Metalheads and club kids need to schedule a play date.
I started my evening anticipating a violent contrast between the beginning of my adventure at Rock on The Range and the end, LeBoom at Skully’s Music-Diner. But as the night unfolded, my preconceived notions about each event unraveled.
The sights and sounds of Rock on the Range are as entertaining as the line-up. The media tent was crawling with rock stars and reporters. Dean Pleasants of Suicidal Tendencies gave an interview at one table, while radio personalities trolled Facebook at another. Outside, a man in head-to-toe denim rolled down the entire marked-off section of bleachers to the left of the main stage. By the time he hit the last bench, it was impossible to tell if the roaring applause was for him or the band. Power Rangers (Rock on the Rangers, get it?) in every color combed the grounds. Girls in fishnet stockings took selfies by the playground, while a kid with a flat-bill hat smoked Marlboros by the slide.

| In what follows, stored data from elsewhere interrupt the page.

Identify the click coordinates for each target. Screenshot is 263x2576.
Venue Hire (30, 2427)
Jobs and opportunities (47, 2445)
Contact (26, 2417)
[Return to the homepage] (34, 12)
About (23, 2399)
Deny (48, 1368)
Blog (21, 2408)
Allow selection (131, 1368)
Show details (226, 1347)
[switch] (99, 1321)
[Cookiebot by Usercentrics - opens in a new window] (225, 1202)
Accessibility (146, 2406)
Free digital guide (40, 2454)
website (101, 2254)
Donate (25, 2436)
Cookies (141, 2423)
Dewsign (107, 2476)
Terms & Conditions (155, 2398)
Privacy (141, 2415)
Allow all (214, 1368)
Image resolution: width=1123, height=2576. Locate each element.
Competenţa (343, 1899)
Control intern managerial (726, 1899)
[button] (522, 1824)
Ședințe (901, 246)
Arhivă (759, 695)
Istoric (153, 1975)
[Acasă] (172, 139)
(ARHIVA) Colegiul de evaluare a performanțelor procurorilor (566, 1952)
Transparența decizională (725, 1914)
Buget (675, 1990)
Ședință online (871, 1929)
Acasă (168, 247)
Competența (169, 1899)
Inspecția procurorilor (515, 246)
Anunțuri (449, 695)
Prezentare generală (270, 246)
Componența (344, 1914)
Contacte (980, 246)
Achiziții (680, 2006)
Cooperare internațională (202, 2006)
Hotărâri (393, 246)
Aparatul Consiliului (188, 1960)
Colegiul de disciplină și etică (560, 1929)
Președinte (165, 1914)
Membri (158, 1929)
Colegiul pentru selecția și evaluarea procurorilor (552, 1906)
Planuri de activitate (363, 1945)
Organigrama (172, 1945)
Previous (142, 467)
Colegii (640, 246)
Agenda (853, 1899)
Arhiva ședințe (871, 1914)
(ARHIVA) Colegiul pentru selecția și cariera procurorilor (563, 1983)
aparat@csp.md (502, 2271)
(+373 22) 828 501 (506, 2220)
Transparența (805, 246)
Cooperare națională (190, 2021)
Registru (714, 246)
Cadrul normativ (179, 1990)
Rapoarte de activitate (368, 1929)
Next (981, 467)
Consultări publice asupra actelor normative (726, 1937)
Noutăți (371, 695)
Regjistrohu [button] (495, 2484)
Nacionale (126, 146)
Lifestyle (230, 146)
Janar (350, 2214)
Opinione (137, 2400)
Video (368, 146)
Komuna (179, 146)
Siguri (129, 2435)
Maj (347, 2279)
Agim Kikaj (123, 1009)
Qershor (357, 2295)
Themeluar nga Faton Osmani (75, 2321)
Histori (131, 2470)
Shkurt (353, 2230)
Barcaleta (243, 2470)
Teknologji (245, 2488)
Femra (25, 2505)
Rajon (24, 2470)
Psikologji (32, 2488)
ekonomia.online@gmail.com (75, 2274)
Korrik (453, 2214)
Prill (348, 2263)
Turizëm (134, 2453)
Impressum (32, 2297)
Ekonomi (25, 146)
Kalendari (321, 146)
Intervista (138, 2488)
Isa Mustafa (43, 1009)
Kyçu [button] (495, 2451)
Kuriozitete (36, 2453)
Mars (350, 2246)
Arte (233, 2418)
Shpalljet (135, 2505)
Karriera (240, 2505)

At the main stage, Slayer’s signature pentagram banner was met with raucous screams. The crowd pushed in tightly to the stage. Every time Kerry King hit a chord, a jolt of electricity shot through the crowd.
After seeing both Super Mario Brothers crowd surf during Slayer’s set, I headed to the Short North.
The air was already heavy with sweat by the time I got to Skully’s. A chorus line of women in furry leg-warmers and fishnet stockings took seflies in the bathroom, while a group of guys stood by the door and trolled Facebook. A guy wearing a pentagram sweatshirt leaned on the bar as a kid with a furry headpiece ordered drinks.
Just as at ROTR, projections of Baphomet splashed behind the DJ, as the crowd pushed up tightly to the stage. Every time Mercer or Great Dane had a dramatic beat drop, a jolt of electricity shot through the crowd. By the time I heard DMX, I headed home.
I started my evening expecting a violent contrast between where my night started and where it ended. Instead, the sold-out metal festival and the dance party that seemed so inherently different proved to be more alike than either side would admit. The music may change, but people will always be people.
Editor’s note: Downtown Abbey is a semi-regular documentation of a random night on the town.